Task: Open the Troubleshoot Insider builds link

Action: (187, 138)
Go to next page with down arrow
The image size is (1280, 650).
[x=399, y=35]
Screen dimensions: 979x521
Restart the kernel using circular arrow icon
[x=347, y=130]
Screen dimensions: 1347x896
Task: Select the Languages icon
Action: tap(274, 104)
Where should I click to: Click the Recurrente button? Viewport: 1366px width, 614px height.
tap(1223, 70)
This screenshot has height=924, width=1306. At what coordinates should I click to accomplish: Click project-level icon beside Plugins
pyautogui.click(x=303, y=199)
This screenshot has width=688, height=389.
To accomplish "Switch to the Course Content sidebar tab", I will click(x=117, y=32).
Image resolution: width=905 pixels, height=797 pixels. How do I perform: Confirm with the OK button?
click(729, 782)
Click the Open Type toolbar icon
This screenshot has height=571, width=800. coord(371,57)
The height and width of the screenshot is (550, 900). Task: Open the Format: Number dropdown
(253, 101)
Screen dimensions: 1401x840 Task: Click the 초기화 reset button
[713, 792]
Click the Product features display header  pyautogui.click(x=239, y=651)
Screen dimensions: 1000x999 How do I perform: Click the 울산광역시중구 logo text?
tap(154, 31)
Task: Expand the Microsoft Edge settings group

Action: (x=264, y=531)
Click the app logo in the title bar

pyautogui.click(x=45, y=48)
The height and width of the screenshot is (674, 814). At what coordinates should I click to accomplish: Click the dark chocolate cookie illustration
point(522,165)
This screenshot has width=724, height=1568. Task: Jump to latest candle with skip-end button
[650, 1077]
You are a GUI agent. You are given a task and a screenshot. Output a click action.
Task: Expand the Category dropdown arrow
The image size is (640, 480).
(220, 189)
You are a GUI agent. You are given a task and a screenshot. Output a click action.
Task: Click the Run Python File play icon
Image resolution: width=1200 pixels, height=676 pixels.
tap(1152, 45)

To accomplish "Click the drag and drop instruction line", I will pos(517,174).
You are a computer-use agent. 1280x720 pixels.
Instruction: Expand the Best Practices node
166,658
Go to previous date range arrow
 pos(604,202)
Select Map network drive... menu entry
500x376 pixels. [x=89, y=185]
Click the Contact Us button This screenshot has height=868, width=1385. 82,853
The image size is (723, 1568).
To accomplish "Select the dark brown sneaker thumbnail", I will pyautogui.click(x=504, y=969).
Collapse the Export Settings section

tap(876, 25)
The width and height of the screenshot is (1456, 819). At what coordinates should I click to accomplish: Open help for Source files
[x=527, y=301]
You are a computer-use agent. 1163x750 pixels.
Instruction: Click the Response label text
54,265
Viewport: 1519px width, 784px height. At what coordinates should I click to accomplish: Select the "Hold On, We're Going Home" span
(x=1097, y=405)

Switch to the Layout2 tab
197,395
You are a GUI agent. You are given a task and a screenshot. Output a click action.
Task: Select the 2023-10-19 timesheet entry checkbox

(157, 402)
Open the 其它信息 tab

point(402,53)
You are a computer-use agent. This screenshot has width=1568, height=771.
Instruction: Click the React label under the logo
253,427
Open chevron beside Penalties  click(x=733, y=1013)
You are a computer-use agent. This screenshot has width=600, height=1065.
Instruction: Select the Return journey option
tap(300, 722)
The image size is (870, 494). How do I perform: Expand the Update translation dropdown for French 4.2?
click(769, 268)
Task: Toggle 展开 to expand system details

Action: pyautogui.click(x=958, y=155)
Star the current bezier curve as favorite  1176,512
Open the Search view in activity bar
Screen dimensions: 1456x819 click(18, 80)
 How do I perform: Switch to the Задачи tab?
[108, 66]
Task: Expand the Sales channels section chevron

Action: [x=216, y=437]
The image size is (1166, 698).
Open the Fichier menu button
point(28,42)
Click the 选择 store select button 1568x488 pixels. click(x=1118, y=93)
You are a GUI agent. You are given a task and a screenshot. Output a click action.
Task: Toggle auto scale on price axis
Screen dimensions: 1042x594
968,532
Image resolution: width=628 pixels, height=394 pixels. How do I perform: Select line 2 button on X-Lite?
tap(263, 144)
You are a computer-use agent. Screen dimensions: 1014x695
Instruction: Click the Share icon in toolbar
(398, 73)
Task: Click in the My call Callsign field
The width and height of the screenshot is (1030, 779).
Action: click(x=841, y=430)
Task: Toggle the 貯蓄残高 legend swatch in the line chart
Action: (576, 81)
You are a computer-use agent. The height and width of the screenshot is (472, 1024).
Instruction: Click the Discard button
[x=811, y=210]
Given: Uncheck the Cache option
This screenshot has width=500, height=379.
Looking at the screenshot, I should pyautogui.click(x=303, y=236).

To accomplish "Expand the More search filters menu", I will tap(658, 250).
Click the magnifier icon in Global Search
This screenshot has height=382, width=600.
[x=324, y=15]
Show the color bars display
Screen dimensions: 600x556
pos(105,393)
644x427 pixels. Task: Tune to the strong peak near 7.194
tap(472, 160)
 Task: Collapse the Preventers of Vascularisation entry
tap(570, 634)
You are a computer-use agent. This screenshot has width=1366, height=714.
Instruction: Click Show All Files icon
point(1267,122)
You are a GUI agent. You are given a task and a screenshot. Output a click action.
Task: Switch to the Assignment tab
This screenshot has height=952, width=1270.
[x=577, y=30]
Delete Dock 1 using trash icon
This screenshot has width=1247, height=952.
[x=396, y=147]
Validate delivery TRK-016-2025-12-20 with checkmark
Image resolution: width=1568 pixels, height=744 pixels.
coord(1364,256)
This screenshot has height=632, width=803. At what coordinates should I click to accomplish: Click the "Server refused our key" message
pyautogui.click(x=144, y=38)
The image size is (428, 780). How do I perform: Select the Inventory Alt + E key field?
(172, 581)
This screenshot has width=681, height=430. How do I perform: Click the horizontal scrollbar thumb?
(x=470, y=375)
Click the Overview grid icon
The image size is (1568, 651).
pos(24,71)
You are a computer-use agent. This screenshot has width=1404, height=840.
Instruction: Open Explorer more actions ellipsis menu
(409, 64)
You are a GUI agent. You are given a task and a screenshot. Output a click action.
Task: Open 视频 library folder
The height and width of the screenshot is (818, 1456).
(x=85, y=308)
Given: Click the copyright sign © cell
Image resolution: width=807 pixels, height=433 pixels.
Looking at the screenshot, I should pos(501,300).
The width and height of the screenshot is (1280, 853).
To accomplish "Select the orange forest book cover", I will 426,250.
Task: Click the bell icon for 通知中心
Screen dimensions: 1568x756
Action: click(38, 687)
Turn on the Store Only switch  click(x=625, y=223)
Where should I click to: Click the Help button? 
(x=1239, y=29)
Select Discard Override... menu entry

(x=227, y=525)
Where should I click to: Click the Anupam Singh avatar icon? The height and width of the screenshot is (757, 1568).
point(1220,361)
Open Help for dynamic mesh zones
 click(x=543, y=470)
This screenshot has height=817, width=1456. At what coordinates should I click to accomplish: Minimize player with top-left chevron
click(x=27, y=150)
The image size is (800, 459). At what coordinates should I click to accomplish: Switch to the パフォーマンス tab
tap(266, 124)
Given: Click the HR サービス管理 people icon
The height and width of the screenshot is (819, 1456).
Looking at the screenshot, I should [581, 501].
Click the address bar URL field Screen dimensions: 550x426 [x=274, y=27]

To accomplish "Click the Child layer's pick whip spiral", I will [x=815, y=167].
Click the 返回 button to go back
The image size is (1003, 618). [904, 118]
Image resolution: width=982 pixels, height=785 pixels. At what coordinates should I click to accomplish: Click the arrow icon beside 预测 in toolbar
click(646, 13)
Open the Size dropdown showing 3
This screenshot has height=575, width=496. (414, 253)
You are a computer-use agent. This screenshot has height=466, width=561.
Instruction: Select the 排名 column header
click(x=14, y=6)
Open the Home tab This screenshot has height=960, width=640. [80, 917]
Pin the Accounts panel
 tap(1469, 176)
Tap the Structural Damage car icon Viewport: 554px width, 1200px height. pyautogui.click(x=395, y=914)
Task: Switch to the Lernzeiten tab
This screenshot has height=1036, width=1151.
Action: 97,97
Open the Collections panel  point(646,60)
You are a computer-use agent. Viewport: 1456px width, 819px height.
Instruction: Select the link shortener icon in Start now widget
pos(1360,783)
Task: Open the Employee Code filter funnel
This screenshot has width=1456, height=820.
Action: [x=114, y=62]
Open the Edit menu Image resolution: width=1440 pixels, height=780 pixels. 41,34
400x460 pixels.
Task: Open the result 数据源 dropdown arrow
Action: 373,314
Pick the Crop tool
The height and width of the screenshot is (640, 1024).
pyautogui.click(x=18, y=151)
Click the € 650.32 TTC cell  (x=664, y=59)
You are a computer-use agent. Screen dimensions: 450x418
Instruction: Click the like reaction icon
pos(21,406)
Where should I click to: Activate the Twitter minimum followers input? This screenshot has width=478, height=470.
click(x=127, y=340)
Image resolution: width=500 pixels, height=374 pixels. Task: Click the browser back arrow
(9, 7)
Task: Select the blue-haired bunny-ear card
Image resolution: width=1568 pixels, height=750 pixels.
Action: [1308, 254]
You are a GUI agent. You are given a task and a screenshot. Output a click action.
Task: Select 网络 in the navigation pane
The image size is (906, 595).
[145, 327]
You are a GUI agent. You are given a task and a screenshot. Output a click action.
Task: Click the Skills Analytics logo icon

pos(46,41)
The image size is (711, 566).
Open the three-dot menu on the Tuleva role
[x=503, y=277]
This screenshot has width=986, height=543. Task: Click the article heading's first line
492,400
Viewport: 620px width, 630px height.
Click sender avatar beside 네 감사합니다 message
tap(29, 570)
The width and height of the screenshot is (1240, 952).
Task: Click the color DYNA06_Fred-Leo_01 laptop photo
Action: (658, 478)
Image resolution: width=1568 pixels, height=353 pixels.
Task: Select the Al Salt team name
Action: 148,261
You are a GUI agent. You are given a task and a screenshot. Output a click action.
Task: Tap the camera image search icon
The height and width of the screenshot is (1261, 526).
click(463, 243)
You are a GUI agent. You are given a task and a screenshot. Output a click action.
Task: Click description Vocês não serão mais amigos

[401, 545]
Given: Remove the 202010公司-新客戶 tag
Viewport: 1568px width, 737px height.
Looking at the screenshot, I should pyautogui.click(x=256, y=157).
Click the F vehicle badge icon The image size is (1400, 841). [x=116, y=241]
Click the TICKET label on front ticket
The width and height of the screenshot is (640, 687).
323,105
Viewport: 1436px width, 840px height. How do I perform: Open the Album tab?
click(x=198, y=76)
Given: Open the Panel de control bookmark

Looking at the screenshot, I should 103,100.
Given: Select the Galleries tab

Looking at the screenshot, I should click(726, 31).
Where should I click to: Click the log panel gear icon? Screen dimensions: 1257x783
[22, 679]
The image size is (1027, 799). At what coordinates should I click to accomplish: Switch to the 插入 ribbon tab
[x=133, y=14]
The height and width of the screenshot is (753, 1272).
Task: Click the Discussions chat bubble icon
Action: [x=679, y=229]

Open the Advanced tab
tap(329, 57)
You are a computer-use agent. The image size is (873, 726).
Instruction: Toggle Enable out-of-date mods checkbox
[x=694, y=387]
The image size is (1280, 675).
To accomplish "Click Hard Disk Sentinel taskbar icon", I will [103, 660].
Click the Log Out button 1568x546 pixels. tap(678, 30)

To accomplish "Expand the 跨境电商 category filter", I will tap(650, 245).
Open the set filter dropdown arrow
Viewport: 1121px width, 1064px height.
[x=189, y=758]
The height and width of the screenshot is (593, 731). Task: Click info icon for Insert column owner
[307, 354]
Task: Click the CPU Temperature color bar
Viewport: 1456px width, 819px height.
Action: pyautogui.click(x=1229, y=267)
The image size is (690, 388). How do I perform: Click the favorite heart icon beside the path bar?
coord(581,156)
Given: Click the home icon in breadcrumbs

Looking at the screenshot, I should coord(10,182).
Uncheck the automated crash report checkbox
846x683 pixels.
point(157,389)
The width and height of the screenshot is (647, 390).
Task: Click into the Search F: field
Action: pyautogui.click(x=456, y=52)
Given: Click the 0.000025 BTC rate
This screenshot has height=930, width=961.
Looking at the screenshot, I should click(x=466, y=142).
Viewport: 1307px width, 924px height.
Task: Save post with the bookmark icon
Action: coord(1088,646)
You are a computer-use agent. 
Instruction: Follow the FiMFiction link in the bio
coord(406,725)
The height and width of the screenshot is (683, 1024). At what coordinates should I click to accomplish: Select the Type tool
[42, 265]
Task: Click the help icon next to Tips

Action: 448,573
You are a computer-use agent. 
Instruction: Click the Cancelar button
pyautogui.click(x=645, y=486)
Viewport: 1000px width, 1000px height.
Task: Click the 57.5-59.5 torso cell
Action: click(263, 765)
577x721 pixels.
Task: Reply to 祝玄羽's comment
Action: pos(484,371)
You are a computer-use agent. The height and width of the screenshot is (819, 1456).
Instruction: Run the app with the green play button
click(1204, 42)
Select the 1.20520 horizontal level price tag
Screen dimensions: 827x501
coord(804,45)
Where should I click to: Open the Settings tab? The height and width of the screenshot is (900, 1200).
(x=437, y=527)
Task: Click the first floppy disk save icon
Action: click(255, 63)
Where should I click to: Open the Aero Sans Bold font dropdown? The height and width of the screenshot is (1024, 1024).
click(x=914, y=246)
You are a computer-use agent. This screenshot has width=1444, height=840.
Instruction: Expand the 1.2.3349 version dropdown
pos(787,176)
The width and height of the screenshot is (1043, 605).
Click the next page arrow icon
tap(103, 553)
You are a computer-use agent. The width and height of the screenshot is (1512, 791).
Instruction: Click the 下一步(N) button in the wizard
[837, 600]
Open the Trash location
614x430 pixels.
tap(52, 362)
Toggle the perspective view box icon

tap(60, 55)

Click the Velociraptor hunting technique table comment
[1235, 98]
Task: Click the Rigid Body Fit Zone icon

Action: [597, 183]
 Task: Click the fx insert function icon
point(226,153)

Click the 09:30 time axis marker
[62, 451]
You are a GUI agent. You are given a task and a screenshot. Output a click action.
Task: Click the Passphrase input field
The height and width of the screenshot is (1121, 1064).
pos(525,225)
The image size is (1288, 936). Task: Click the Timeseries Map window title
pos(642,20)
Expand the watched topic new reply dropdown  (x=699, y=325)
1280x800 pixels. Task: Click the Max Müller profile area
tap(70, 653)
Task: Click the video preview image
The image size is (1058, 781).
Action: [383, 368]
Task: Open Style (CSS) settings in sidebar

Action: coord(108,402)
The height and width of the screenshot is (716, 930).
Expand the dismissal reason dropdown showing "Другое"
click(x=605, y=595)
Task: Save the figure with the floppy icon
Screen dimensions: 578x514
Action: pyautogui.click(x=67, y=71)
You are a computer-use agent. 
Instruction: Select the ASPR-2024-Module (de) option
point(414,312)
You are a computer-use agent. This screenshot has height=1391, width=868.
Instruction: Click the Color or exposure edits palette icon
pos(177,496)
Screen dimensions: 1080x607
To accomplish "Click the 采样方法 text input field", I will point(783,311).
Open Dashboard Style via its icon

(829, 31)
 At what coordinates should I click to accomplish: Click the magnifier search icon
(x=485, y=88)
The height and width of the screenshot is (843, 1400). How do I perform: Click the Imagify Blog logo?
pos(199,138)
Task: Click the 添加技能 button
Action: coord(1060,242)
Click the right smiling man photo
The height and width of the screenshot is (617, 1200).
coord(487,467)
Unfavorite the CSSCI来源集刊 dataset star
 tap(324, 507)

> _What you will do_
Starting at the first line of the entries and stopping after the line that contains "This screenshot has height=571, width=800.", lay out those lines as a numbered list, omitting any blank lines.

> _Task response_
1. Task: Open the Troubleshoot Insider builds link
2. Action: (187, 138)
3. Go to next page with down arrow
4. The image size is (1280, 650).
5. [x=399, y=35]
6. Screen dimensions: 979x521
7. Restart the kernel using circular arrow icon
8. [x=347, y=130]
9. Screen dimensions: 1347x896
10. Task: Select the Languages icon
11. Action: tap(274, 104)
12. Where should I click to: Click the Recurrente button? Viewport: 1366px width, 614px height.
13. tap(1223, 70)
14. This screenshot has height=924, width=1306. At what coordinates should I click to accomplish: Click project-level icon beside Plugins
15. pyautogui.click(x=303, y=199)
16. This screenshot has width=688, height=389.
17. To accomplish "Switch to the Course Content sidebar tab", I will click(x=117, y=32).
18. Image resolution: width=905 pixels, height=797 pixels. How do I perform: Confirm with the OK button?
19. click(729, 782)
20. Click the Open Type toolbar icon
21. This screenshot has height=571, width=800. coord(371,57)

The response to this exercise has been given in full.